MATERIAL FOR THIS TASK -
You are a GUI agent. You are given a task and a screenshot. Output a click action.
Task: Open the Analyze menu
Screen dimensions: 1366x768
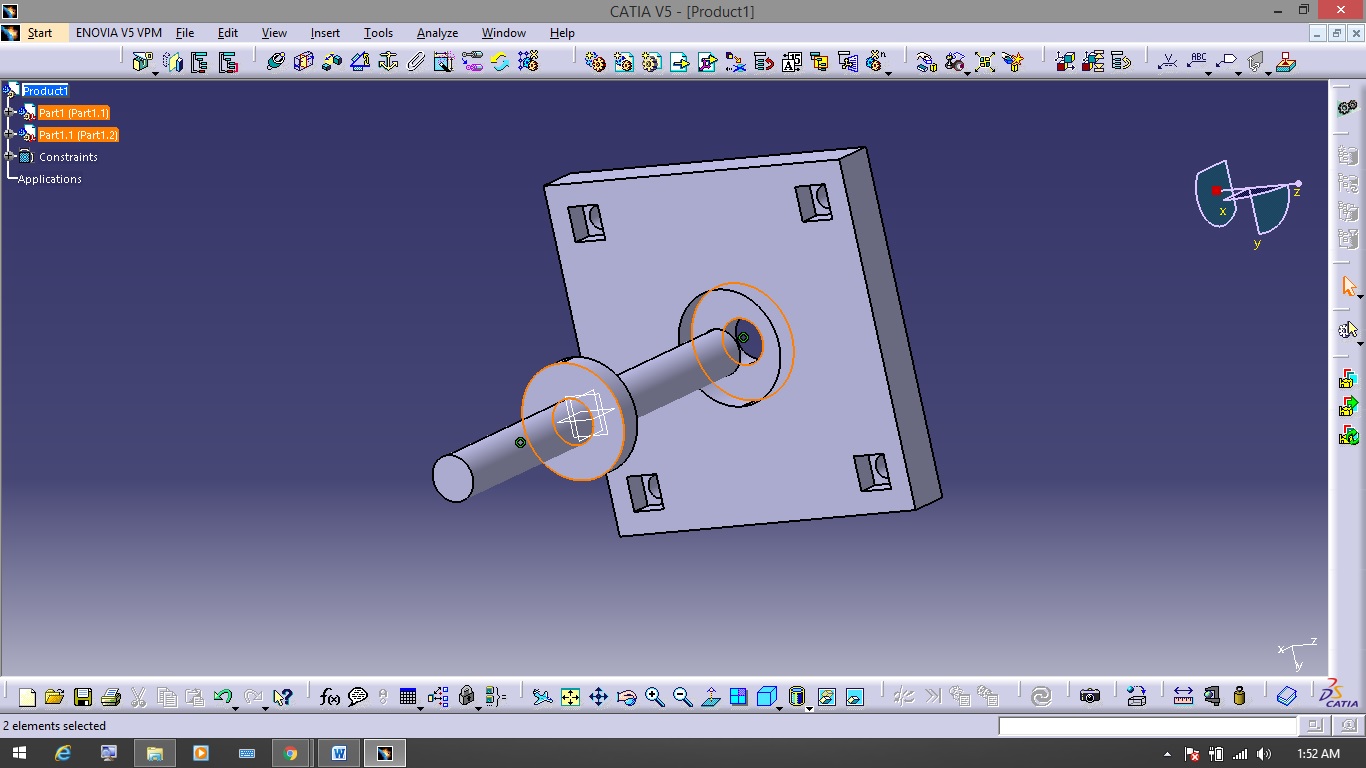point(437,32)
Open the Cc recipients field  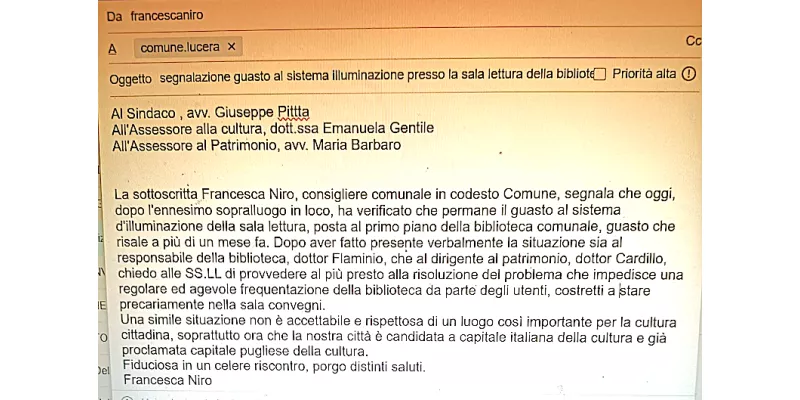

AIM OF THE TASK - Please restate all of the listing above word for word, with no pictures.

RESPONSE BELOW -
You are a GUI agent. You are given a task and a screenshot. Output a click action.
Task: Open the Analyze menu
Screen dimensions: 1366x768
point(437,32)
Open the Cc recipients field  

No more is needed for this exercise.